Summary: Want to Be Forever Great? 1) Be eager to serve; 2) Be ready to suffer.
A twelve-year-old won a backstage pass to meet her favorite vocalist. As she was shaking hands with the pop star the fan blurted: “I would give anything to sing like you!” “Anything?” the star answered while wiping the sweat of her performance from her eyes. “Would you give eight hours a day to practice?”
It takes hard work, dedication, and a lot of practice to become a great musician, athlete, or artist. Yet even if you achieve greatness in one of those areas, your accolades won’t follow you into the next life. Your Olympic medal will melt in the fires of Judgment Day and so will your Grammy award. Do you want to be forever great? Then be eager to serve, and be ready to suffer. That’s the way to forever-greatness says Jesus. Let’s find out more as we turn to our sermon text.
The brothers James and John, two disciples of Jesus, thought that becoming great depended not so much on what you know but on who you know. And so together with their mother (who is mentioned in the Matthew 20 account but not in Mark 10) they came to Jesus and said: “Teacher, we want you to do for us whatever we ask” (Mark 10:35). Have you tried walking into corporate headquarters with your mom to say to the CEO: “I want you to do me a big favor. Will you say yes?” Most CEOs would toss you out of the office if not fire you on the spot for such presumptuousness. Jesus could have done the same thing – especially because he knew what James and John had in mind. But he patiently let them make their request: “Let one of us sit at your right and the other at your left in your glory” (Mark 10:37). James and John wanted to be forever great and they thought Jesus could make that happen. They must have been surprised then when Jesus said that it wasn’t up to him to assign those places of honor.

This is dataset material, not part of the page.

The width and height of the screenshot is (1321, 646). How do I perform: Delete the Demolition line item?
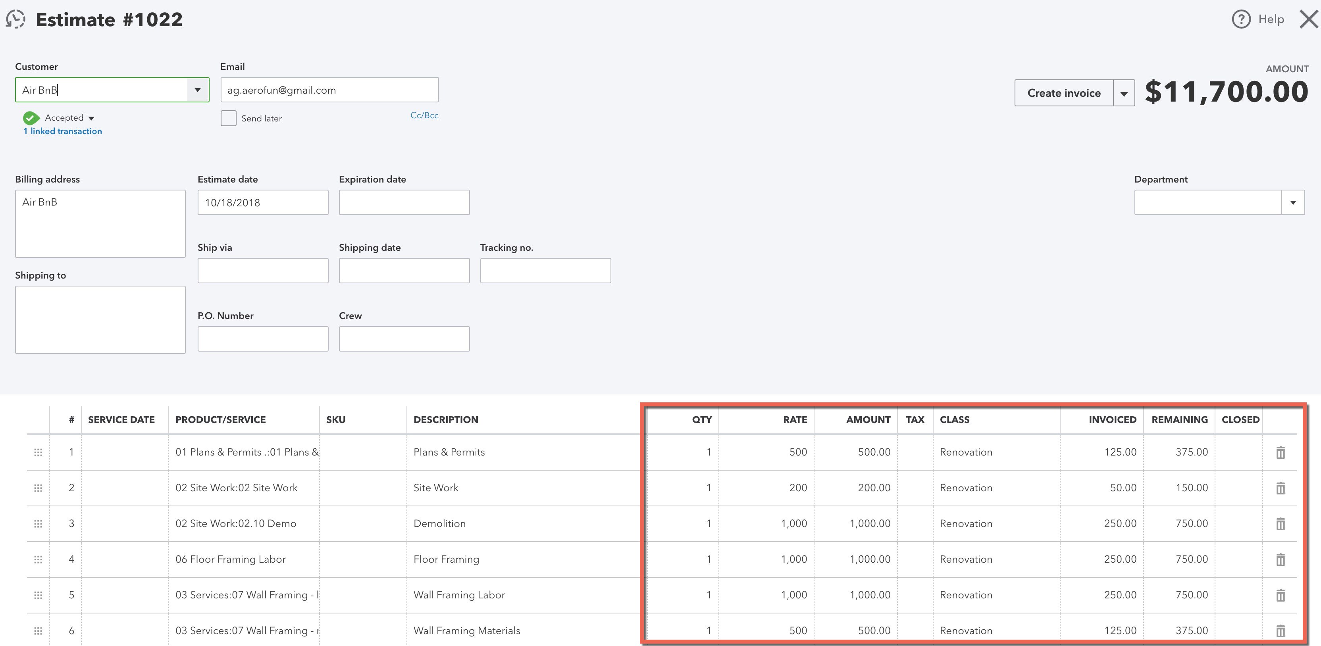pyautogui.click(x=1280, y=523)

Jesus never did say who would be sitting at his left and at his right in eternal glory. I wouldn’t be surprised to see Moses there. Mary, the mother of Jesus, would be a good candidate too, but so would you! Really? Could it be that one of you will be sitting right next to Jesus on Judgment Day? Sure. The way to forever-greatness is simple: be eager to serve. Jesus put it like this: “…those who are regarded as rulers of the Gentiles lord it over them, and their high officials exercise authority over them. 43 Not so with you. Instead, whoever wants to become great among you must be your servant, 44 and whoever wants to be first must be slave of all” (Mark 10:42-44).

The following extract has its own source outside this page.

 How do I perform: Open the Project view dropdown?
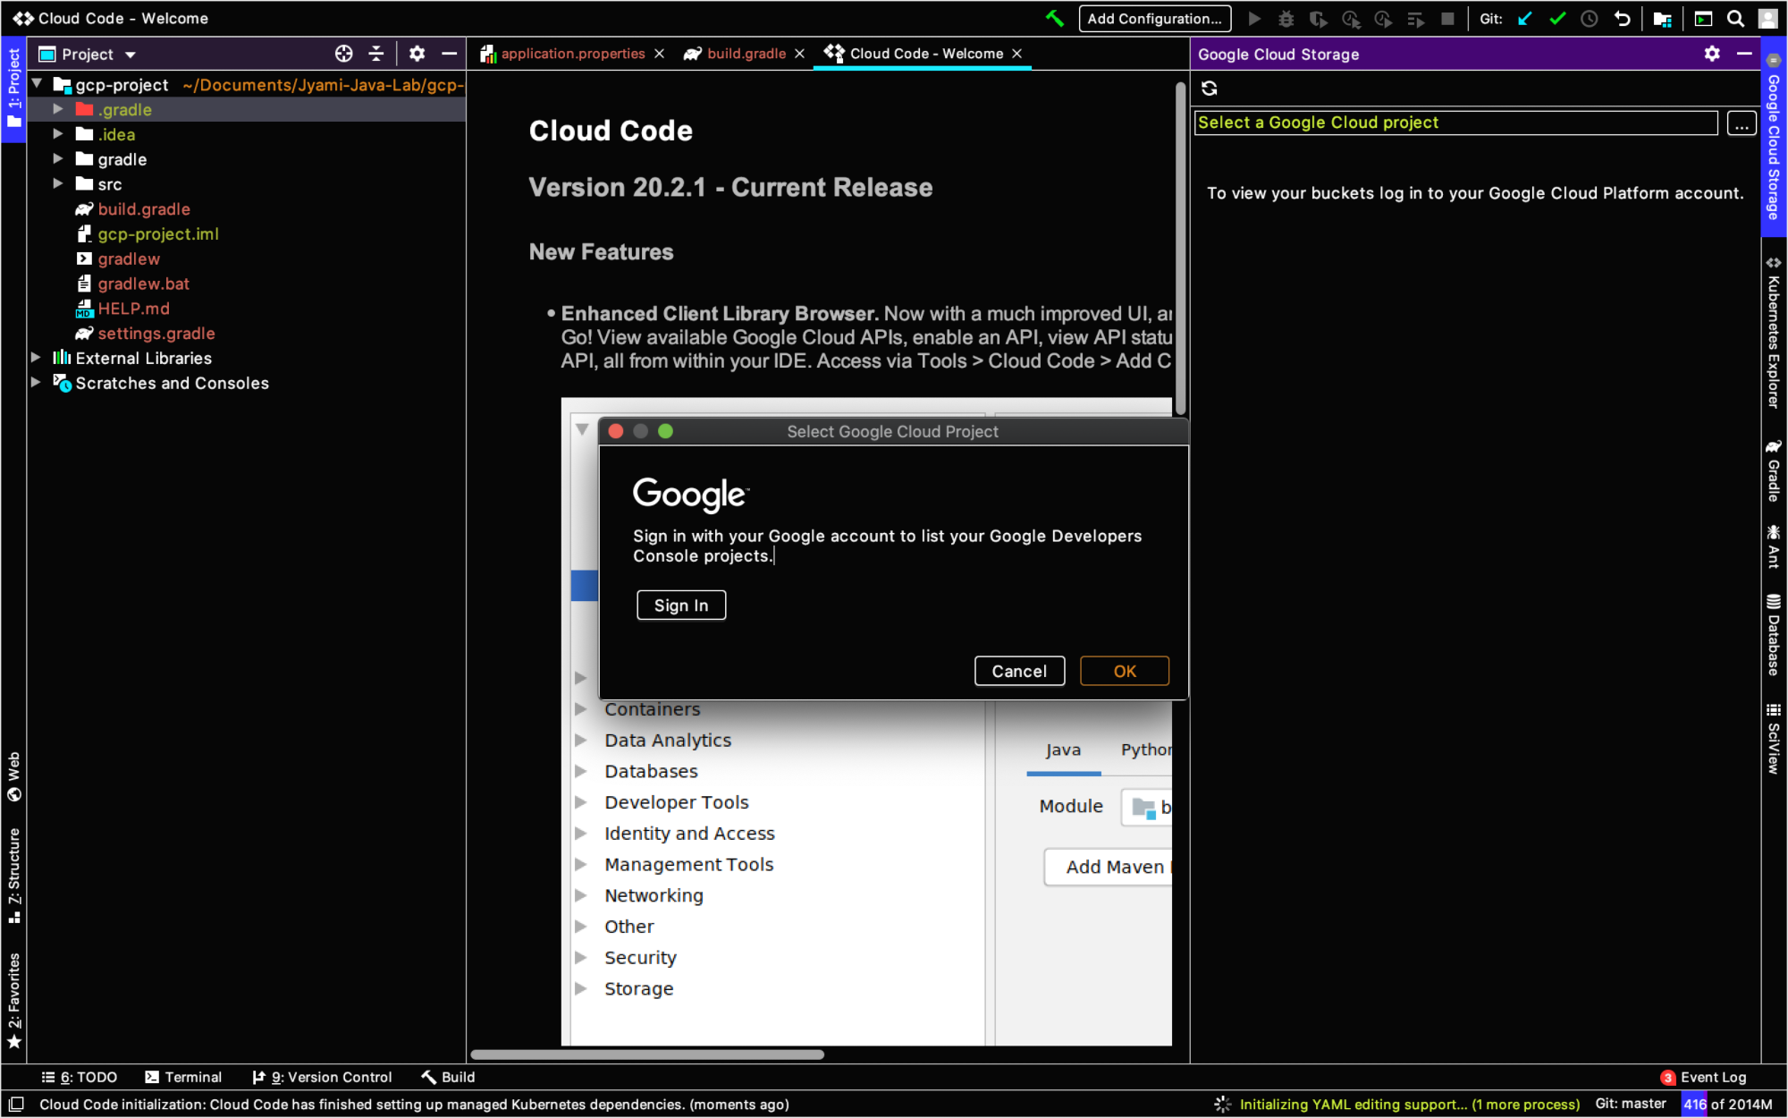pyautogui.click(x=131, y=55)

With a couple of verses Jesus destroys the world’s paradigm for greatness. The world says that you are great if you’re at the top and have a lot of people under you doing your bidding. Not so, explains Jesus. Those who are great are at the bottom serving and supporting everyone else. Students, do you want to be the greatest in your class? Volunteer to re-shelve the books in the reading corner even though you didn’t make the mess. Be eager to clean up the kitchen after supper even though it’s not your turn to do so. Husbands, do you want to be the greatest marriage partner? Get in the habit of asking your spouse: “What can I do for you?” You’ll really prove your greatness when you ask that question right after coming off of a twelve-hour shift at work.

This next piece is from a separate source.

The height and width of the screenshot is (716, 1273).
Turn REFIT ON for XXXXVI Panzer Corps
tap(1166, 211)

We’re usually open to serving those who are appreciative of our efforts but Jesus wants us to know that those who are really great serve even when there is no good reason to do so. Jesus himself sets the example. Our Savior said: “For even the Son of Man did not come to be served, but to serve, and to give his life as a ransom for many” (Mark 10:45). Although the title “Son of Man” emphasizes that Jesus is true man and therefore humble, the title was first used in the Old Testament book of Daniel. There the Son of Man appears in God’s glorious presence and is given all authority and power. That awesome Son of Man was now making it clear to his disciples and to us that he did not think it was beneath him to give his life to save sinners. What Jesus did is not the same as a father giving up his life to save his children from a burning car. It’s like a father giving up his life to save the drunk driver who recklessly killed the father’s children in a horrific crash. Would you save and serve a scoundrel like that?